▶ [Exercise description] From the listing below, output the lines between the one with "Expand Recent Projects and Solutions arrow" and the one with "Task: Open the Inquilino dropdown", including those two, and nothing else. Pictures are not copied.

▶ [Exercise material]

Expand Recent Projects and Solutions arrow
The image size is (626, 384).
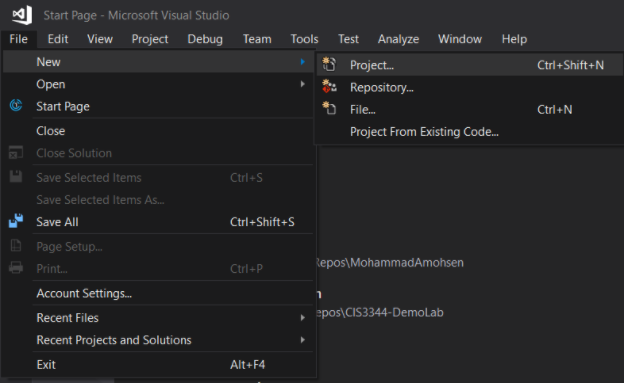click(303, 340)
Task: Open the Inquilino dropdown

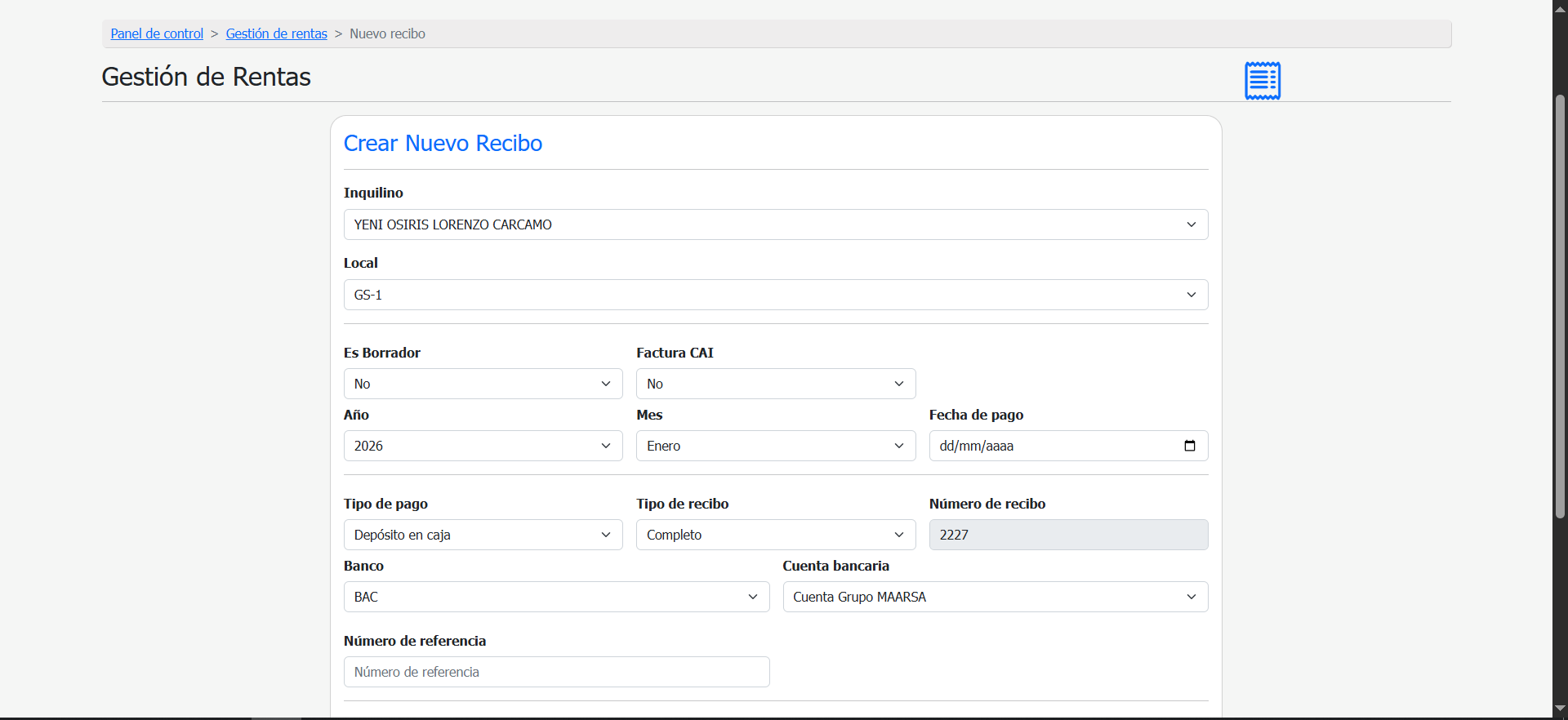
==
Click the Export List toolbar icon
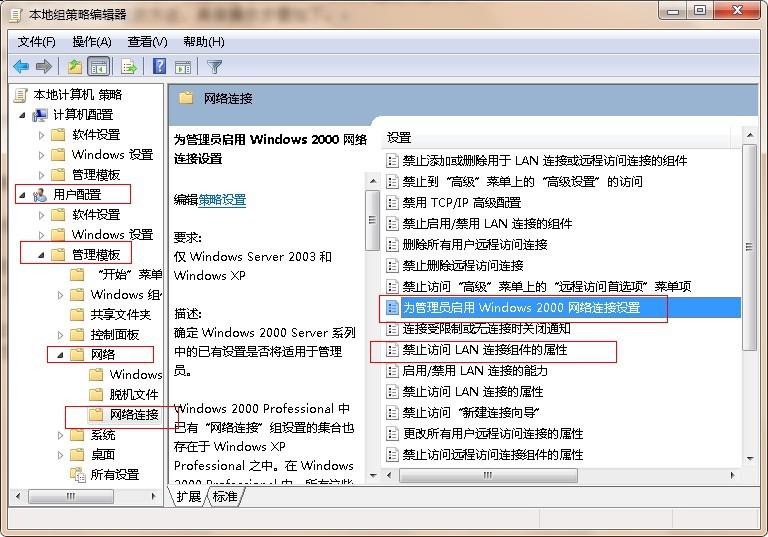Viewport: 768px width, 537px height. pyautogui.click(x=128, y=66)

▶ [Answer]
Expand Recent Projects and Solutions arrow
The image size is (626, 384).
click(303, 340)
Task: Open the Inquilino dropdown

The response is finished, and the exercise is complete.